■ **Instructions to follow**
Filter the material below so that only lines containing "agent" remain.

=== Source data ===

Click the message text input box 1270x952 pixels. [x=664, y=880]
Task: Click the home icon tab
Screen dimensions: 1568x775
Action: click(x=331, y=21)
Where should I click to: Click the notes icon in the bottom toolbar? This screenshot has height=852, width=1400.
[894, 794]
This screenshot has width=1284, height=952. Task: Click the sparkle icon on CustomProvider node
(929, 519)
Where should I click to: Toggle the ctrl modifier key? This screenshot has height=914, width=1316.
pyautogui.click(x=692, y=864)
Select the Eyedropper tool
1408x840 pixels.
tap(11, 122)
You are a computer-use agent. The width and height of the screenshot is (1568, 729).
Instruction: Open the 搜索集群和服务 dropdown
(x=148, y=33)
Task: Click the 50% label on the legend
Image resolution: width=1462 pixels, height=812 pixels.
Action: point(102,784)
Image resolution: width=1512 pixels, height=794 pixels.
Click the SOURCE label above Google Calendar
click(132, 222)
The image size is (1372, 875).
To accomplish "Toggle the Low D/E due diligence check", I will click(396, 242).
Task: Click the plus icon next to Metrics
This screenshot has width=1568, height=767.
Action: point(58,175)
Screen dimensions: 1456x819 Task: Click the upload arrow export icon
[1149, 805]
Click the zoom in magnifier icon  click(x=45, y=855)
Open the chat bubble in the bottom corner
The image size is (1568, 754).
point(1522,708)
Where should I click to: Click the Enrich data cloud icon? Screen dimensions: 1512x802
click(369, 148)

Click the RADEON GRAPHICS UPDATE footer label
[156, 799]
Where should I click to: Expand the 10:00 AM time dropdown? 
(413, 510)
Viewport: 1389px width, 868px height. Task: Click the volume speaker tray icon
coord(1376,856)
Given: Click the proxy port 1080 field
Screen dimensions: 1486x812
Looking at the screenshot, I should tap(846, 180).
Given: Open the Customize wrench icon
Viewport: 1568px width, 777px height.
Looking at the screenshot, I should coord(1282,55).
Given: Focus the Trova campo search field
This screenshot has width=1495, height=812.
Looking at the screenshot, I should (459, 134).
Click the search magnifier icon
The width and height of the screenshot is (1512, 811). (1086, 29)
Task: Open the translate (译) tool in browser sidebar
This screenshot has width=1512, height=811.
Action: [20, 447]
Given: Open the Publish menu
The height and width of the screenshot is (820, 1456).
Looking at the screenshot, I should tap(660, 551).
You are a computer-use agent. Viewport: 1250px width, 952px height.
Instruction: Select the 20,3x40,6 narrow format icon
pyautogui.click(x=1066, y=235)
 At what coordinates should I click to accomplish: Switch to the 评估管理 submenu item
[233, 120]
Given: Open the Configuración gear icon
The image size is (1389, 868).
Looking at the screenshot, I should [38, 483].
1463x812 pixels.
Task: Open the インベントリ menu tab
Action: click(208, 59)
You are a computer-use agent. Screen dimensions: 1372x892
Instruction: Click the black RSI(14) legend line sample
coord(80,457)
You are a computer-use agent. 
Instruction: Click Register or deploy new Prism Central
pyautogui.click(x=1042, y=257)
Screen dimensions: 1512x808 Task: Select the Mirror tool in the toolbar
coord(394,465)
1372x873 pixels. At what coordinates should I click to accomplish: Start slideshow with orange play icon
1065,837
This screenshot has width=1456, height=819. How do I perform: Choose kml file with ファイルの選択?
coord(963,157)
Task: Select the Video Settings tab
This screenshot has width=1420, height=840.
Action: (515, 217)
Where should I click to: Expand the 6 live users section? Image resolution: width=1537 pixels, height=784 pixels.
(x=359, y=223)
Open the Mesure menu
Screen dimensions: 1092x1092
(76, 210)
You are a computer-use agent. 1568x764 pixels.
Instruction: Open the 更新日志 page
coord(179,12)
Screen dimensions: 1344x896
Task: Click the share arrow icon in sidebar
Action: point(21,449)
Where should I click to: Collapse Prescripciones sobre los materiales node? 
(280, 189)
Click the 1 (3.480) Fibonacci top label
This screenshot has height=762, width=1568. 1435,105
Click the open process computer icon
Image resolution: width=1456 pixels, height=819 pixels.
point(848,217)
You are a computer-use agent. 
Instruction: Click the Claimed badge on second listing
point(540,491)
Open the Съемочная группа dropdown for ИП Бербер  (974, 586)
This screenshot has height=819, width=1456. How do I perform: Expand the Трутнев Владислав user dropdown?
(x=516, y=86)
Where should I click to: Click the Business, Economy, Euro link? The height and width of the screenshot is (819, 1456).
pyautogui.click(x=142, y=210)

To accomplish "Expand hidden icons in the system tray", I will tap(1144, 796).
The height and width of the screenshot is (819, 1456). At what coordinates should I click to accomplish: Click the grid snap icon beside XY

===

■ **Output of the exercise**
You are a computer-use agent. The width and height of the screenshot is (1568, 729).
You are a computer-use agent. Viewport: 1250px width, 952px height.
You are a computer-use agent. Screen dimensions: 1372x892
You are a computer-use agent. 
You are a computer-use agent. 1568x764 pixels.
You are a computer-use agent. 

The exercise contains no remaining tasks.